(Stored items)

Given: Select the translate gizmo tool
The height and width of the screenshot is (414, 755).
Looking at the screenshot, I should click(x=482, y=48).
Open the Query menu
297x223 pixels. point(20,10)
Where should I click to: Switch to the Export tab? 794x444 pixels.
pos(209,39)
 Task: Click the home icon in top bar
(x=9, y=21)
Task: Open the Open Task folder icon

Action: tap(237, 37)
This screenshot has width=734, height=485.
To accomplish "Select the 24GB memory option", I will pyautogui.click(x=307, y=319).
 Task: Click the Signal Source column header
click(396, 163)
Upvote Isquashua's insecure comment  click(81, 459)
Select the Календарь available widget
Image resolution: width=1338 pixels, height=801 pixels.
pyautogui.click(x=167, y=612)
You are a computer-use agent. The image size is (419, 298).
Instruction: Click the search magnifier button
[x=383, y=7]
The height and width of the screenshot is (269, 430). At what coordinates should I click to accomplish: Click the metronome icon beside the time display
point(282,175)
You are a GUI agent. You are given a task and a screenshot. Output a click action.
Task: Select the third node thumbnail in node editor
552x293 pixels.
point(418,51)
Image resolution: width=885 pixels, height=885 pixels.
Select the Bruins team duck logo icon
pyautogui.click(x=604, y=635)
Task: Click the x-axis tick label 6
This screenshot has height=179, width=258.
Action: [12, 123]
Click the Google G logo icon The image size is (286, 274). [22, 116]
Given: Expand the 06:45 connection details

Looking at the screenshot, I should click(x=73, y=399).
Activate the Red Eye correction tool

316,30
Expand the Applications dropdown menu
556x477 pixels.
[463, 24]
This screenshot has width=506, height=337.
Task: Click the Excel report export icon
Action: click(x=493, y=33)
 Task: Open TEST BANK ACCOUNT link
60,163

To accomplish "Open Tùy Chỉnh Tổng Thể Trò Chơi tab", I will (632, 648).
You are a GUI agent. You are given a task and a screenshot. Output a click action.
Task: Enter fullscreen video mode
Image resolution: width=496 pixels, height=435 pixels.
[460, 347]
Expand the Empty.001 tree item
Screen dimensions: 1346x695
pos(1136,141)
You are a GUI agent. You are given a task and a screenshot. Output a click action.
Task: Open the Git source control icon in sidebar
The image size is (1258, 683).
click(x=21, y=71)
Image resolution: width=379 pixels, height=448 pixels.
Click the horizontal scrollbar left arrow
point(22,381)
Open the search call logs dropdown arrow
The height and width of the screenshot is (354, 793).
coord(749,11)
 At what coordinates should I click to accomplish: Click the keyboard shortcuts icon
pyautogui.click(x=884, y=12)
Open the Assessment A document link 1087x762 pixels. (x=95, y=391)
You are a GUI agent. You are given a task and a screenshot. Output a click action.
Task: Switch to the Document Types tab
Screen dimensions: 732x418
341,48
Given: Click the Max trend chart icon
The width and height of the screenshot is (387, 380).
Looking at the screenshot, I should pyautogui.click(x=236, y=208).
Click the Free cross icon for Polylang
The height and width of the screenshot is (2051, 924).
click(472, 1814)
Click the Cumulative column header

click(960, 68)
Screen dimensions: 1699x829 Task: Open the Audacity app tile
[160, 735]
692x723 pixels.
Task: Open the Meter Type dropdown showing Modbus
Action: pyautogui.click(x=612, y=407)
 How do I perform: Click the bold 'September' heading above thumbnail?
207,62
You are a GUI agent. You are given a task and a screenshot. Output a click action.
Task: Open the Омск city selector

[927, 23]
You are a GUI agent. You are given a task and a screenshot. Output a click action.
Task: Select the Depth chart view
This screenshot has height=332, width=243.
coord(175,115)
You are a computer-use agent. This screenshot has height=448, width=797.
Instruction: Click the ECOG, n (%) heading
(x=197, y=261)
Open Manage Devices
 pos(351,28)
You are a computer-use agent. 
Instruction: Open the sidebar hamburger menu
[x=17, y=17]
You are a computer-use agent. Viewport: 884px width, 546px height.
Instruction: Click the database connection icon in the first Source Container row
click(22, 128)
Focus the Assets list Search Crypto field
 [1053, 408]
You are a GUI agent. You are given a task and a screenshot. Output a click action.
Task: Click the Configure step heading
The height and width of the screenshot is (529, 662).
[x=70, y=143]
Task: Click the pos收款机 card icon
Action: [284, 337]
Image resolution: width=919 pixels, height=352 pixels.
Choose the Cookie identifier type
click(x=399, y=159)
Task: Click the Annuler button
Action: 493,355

> [Assignment] Could you say how many lines of the entries contain the string "computer"? Only the number should be given.

> [Exercise response] 4